Business markets have witnessed major changes in customers’ buying behavior due to the recent digitalization trend. Customers are becoming more informed and less reliant on traditional selling initiatives. Recent research has indicated that more than three quarters of all buyers have very limited interaction with salespeople. This is an issue not only for simple offerings but also for complex solutions and value-based sales in which salespeople frequently struggle to engage customers early enough.
Empowered buyers are also increasingly relying on digital resources and their buying processes or ‘purchasing journeys’ increasingly involve the use of social media. In fact, in a recent B2B buyer survey, 82% of the buyers noted that social content has an impact on their buying decisions.
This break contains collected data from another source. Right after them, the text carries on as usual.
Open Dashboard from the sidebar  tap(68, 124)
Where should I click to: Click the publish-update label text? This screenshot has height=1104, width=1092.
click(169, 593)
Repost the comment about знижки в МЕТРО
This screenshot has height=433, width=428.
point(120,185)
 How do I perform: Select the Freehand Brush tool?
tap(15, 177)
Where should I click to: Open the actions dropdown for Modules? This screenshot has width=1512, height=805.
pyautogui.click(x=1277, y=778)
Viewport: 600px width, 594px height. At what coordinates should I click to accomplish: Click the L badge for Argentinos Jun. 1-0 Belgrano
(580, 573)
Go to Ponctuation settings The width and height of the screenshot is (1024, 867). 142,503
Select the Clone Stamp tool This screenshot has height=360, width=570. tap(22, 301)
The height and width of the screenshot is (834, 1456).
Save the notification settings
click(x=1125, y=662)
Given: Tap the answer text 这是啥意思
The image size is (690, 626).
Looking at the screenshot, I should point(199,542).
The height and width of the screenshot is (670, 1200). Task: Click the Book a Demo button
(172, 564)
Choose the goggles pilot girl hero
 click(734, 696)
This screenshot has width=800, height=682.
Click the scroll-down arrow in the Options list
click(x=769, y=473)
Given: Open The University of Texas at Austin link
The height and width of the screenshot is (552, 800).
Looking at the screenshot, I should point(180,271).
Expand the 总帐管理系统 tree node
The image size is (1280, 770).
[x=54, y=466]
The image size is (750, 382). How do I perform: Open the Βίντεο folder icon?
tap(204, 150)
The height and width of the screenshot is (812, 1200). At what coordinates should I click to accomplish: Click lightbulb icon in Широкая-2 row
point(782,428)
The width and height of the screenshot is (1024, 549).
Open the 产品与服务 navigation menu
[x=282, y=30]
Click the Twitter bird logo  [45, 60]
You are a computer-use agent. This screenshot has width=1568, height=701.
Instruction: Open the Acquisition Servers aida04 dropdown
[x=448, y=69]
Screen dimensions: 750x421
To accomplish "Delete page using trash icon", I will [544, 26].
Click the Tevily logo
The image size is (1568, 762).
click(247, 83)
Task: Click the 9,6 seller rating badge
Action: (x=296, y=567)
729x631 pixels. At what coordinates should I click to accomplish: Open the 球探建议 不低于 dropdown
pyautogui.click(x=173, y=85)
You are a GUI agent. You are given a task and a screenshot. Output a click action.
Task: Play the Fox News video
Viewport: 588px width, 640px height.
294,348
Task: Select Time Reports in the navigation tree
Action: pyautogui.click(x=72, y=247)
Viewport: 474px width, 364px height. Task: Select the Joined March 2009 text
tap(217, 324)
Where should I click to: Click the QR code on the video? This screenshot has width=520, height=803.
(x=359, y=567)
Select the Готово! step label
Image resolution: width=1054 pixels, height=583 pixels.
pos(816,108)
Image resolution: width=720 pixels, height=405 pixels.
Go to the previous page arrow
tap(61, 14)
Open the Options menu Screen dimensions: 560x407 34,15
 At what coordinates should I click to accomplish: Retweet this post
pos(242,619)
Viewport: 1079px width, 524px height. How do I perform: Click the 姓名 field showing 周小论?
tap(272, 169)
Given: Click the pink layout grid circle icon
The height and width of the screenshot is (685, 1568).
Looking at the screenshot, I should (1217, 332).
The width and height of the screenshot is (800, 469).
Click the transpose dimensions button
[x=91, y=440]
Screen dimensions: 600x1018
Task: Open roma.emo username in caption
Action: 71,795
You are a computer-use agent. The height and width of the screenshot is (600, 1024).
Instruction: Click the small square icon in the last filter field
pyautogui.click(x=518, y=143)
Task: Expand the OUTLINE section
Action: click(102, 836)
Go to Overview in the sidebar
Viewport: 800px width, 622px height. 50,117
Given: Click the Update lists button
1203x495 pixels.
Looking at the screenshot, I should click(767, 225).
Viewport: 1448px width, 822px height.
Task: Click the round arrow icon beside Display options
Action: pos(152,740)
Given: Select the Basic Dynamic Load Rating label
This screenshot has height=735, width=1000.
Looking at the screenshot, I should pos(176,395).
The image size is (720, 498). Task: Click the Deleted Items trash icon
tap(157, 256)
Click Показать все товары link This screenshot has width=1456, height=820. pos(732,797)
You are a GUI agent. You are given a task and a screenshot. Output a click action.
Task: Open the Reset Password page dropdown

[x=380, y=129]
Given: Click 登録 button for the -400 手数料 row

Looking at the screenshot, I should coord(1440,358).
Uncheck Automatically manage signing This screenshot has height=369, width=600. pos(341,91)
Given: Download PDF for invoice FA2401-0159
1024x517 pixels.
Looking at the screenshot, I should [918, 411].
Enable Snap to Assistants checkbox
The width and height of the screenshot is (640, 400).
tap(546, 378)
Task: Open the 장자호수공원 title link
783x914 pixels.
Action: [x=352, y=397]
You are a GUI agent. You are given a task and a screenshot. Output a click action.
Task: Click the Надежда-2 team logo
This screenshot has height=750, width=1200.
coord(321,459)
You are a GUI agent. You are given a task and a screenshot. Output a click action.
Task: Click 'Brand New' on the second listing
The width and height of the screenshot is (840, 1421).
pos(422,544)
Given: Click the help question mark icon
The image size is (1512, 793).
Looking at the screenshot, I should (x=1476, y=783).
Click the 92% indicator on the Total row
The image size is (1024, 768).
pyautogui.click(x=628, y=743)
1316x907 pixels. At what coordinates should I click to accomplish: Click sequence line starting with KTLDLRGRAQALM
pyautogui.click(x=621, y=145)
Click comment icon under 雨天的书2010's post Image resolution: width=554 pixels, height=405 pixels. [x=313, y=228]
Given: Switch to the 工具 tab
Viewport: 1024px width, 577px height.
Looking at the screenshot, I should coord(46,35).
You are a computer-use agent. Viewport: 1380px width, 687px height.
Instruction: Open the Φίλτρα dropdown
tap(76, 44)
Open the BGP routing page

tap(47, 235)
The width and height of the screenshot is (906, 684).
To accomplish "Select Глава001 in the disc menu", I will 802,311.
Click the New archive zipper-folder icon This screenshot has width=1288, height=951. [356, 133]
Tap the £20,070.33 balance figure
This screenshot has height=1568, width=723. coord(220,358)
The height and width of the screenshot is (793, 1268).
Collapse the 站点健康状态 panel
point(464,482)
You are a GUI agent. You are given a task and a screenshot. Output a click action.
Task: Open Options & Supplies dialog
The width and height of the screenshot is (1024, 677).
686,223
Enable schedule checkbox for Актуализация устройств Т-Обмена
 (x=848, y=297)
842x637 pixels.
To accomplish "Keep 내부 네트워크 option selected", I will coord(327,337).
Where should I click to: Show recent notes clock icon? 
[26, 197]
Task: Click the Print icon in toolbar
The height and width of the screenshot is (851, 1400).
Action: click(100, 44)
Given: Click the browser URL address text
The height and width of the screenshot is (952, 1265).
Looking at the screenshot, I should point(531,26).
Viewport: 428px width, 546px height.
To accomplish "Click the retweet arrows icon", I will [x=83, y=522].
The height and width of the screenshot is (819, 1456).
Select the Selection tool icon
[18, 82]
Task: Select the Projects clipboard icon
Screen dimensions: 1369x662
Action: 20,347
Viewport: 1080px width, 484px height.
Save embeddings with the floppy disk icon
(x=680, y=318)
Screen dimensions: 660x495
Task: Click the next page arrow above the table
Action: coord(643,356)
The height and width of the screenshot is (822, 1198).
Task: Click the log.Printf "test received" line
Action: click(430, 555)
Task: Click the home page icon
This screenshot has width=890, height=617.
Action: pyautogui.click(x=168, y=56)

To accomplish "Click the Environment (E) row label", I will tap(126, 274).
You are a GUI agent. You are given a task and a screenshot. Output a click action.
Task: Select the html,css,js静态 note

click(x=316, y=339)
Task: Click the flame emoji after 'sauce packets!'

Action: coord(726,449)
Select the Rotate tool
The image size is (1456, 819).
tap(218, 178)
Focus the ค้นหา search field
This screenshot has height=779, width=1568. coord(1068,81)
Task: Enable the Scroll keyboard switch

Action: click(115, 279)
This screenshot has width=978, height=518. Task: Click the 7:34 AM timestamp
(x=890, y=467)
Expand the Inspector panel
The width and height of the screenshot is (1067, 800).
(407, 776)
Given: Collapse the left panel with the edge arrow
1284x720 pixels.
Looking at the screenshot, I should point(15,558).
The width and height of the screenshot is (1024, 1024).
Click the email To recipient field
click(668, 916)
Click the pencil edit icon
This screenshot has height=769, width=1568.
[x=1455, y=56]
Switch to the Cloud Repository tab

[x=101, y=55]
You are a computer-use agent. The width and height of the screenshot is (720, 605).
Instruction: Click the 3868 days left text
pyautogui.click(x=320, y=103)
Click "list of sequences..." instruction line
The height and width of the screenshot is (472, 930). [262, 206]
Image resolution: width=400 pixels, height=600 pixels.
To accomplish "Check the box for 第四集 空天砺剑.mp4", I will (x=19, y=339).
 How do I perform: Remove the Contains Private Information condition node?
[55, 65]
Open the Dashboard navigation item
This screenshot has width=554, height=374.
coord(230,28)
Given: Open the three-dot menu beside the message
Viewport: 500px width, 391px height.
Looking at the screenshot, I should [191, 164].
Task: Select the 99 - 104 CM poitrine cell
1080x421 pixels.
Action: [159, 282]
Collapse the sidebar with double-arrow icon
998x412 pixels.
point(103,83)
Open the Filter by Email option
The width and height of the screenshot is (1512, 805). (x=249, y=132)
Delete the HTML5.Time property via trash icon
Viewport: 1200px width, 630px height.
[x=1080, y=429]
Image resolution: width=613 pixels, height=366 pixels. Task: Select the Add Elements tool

These changes place significant pressure on B2B salespeople and traditional sales organizations.
Practitioners and academics alike have started to discuss social selling as a prominent contemporary selling approach with considerable potential in the B2B sales domain.
Social selling is defined as a professional selling approach predicated on the strength of social media allies within a social enterprise/social business, emphasizing salespeople’s use of social interaction-enhancing platforms for content-creation and networking. With regard to practitioners, assert that social selling is the strategy of including social media in the salesperson’s toolbox for the purposes of researching, prospecting, networking, and building relationships by sharing content and answering.
Tentative evidence from industry leading firms such as Adobe, IBM, Dell, Microsoft, Vodafone, Roche, BNP Paribas, Alliance, Allianz and Maersk, as well as from consultancy reports, indicates that social media and digital channels can be used in sales to facilitate effective dialogue with buyers, even in industries that are not usually considered to be ‘social’. Academic research has further found that social media usage in sales is positively related to salespeople’s customer knowledge, sales behaviors and selling performance.
Social Selling
Individual aspects of Social Selling
Social selling is a selling process, which leverages social and digital channels for understanding, getting in touch with, and engaging influencers, prospects and existing customers at relevant customer purchasing journey touchpoints for developing valuable business relationships.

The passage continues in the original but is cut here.